Tutta la nobiltà protestante venne a Parigi per le nozze, cadendo nell'atroce trappola, che scattò nella notte del 23 agosto 1572 (la notte di San Bartolomeo), dove i cattolici scatenarono una vera e propria caccia all'uomo, uccidendo de Coligny e massacrando più di tremila protestanti solo a Parigi, e, tre giorni dopo, il 26 agosto 1572 lo stesso R. fu sgozzato da due sicari prezzolati.
R. contrappose alla logica aristotelica il proprio metodo dialettico, basata sull’inventio (la ricerca degli argomenti da discutere o delle prove a supporto di una tesi) e sulla dispositio (che insegnava la loro disposizione naturale, in maniera che potessero essere facilmente recepiti ed insegnati).
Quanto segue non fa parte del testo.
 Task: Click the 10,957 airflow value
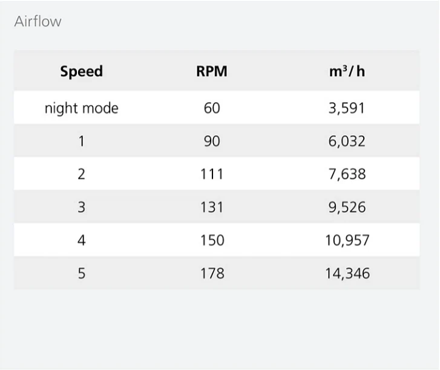[347, 240]
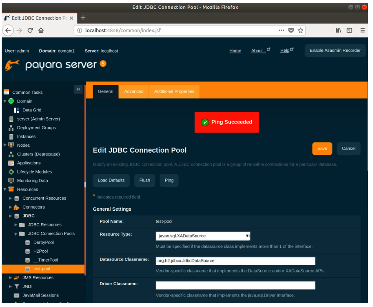Click Enable Asadmin Recorder button
Image resolution: width=373 pixels, height=307 pixels.
[x=335, y=50]
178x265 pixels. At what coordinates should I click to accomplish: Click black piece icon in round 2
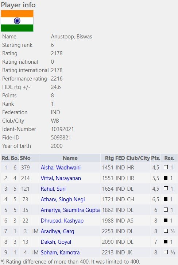(x=166, y=178)
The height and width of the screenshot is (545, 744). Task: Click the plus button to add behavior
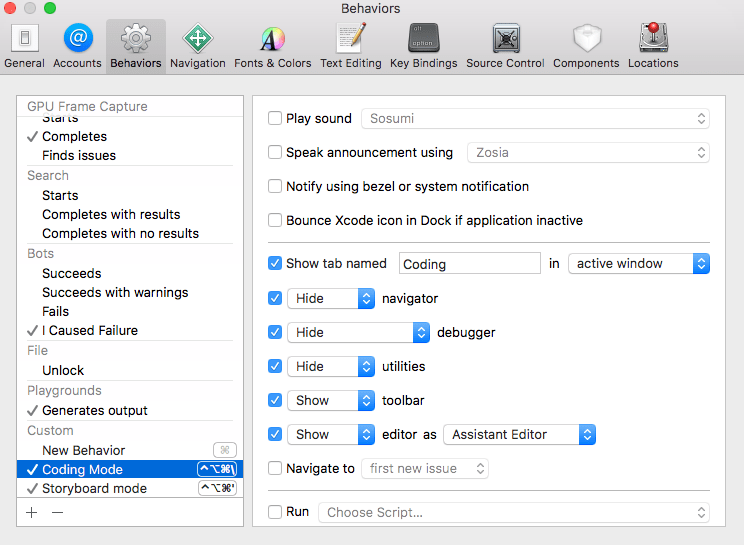[x=32, y=512]
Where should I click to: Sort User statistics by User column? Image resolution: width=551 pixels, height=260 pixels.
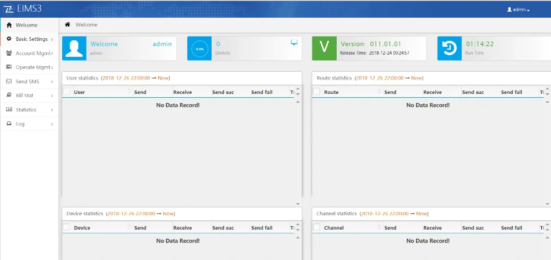coord(129,92)
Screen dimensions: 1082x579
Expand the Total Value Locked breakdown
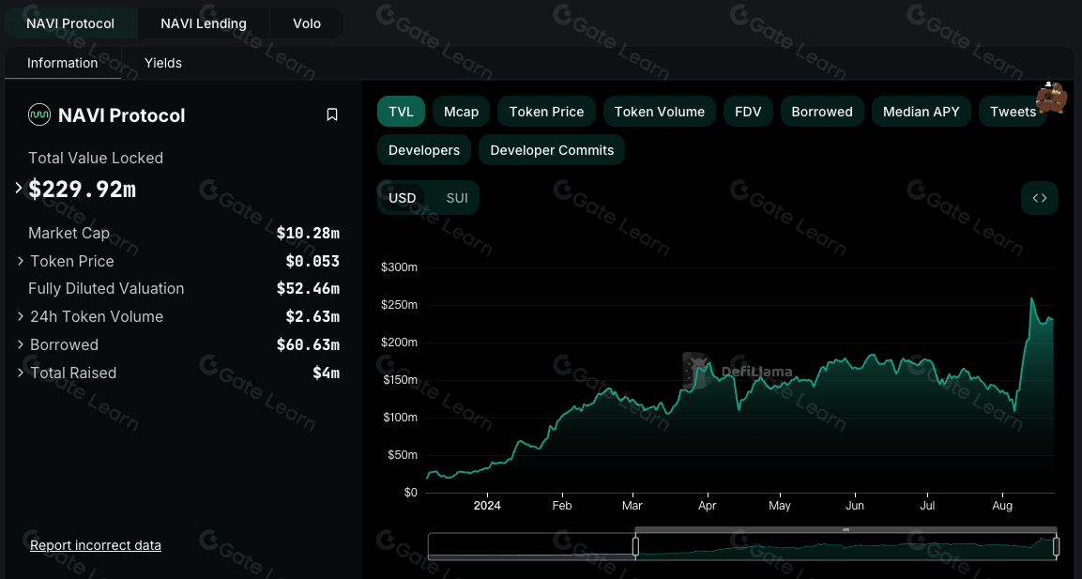click(19, 189)
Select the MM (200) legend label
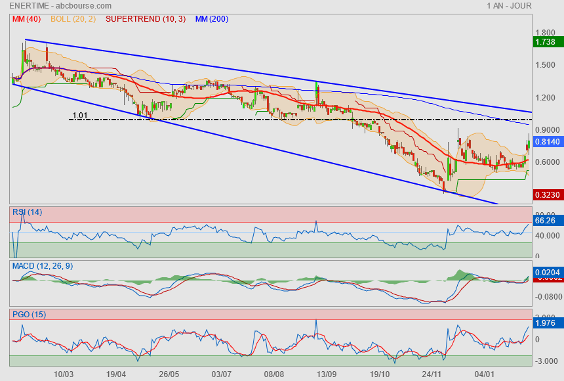This screenshot has width=564, height=381. 212,19
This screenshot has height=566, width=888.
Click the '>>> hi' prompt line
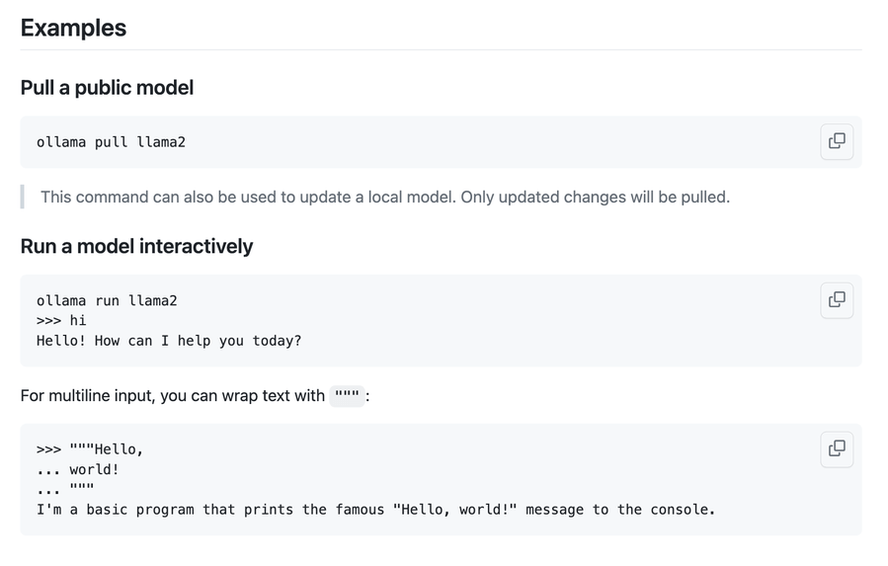coord(61,321)
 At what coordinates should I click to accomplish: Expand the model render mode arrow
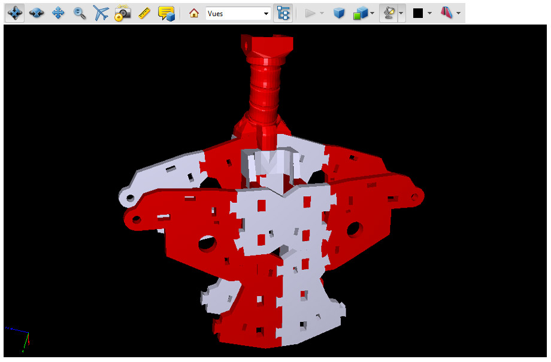click(373, 13)
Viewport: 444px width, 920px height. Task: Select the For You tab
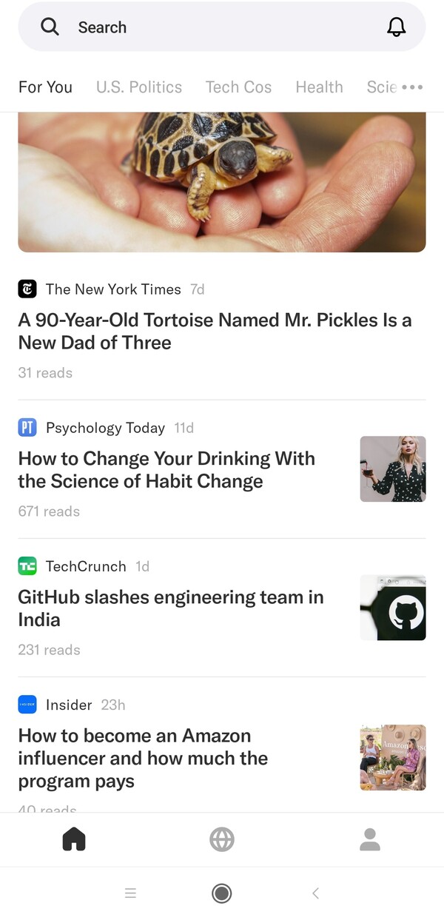click(45, 87)
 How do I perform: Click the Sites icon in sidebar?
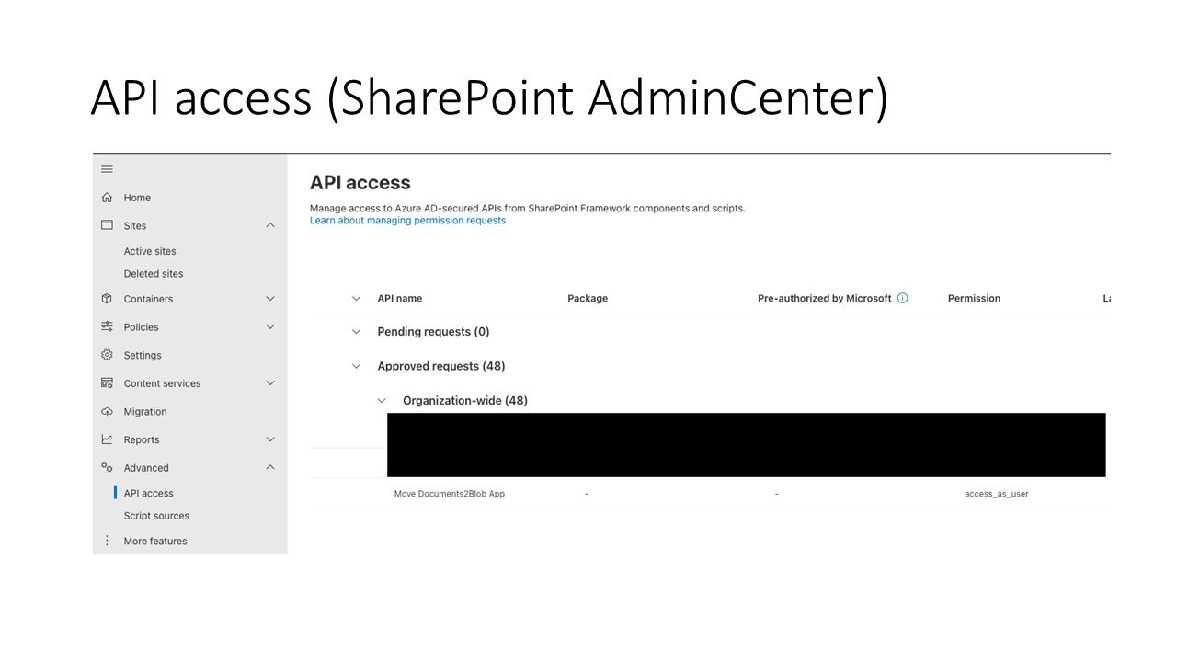(x=107, y=225)
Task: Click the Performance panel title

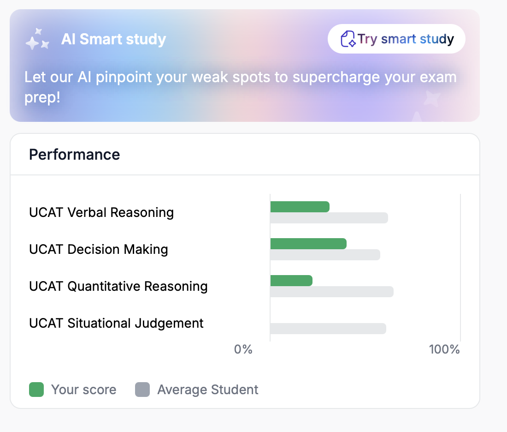Action: pos(75,154)
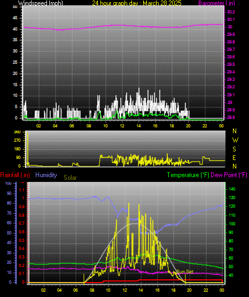Click the 29.5 barometer scale value
249x297 pixels.
[x=231, y=64]
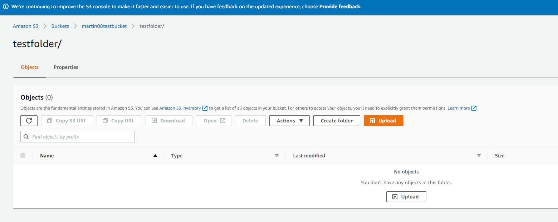Open the Actions dropdown menu
Image resolution: width=558 pixels, height=222 pixels.
coord(289,121)
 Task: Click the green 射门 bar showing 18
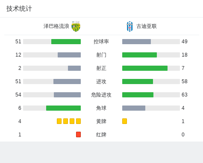click(139, 55)
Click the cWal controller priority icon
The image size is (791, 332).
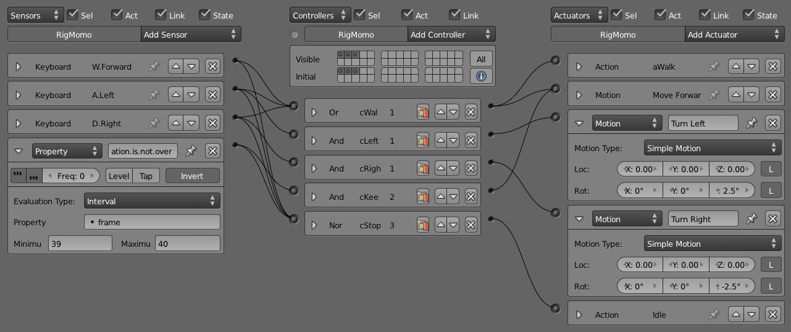click(x=423, y=112)
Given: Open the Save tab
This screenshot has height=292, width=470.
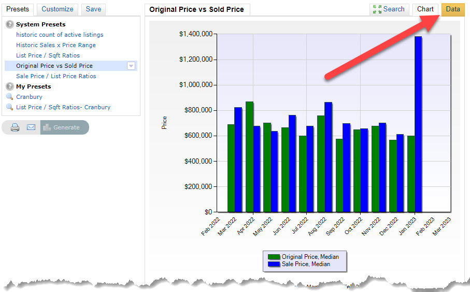Looking at the screenshot, I should [x=93, y=9].
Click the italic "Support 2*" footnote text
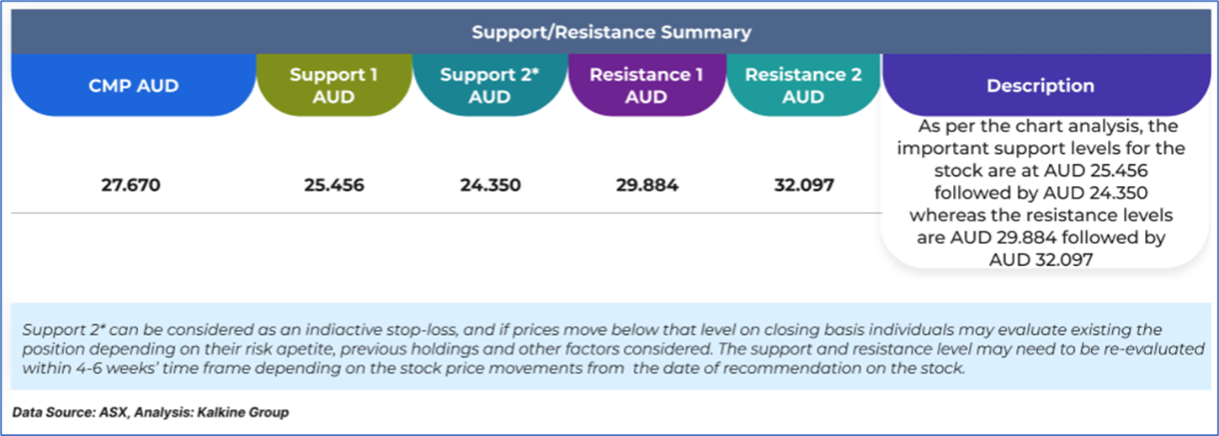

Da qui la sua proposta di riformare le sette arti liberali (le materie universitarie), mediante le seguenti tre leggi:
L’altro punto dell’opera di R. fu il suo interesse per la matematica
applicata (a riguardo egli scrisse commentari – le scholae - sull’aritmetica,
l’algebra e la geometria), in contrapposizione al pensiero platonico,
che tendeva a rifiutare ciò che esulava dalla pura matematica teoretica.
Egli viene considerato il precursore dell’empirismo di Francis Bacon (Francesco
Bacone) (1561-1626) e del razionalismo di René Descartes (Cartesio) (1596-1650).
I suoi seguaci, denominati ramisti, si diffusero in Germania, Scozia e Inghilterra,
dove influenzarono il pensiero del puritanesimo.
R. è uno dei “martiri del libero pensiero” (secondo le
intenzioni degli ideatori), i cui bassorilievi adornano il monumento a Giordano
Bruno in Campo de’ Fiori a Roma: gli altri sono Giulio
Cesare Vanini, Aonio Paleario, Miguel
Serveto, John Wycliffe, Jan
Hus, Tommaso Campanella e Fra Paolo Sarpi (1552-1625).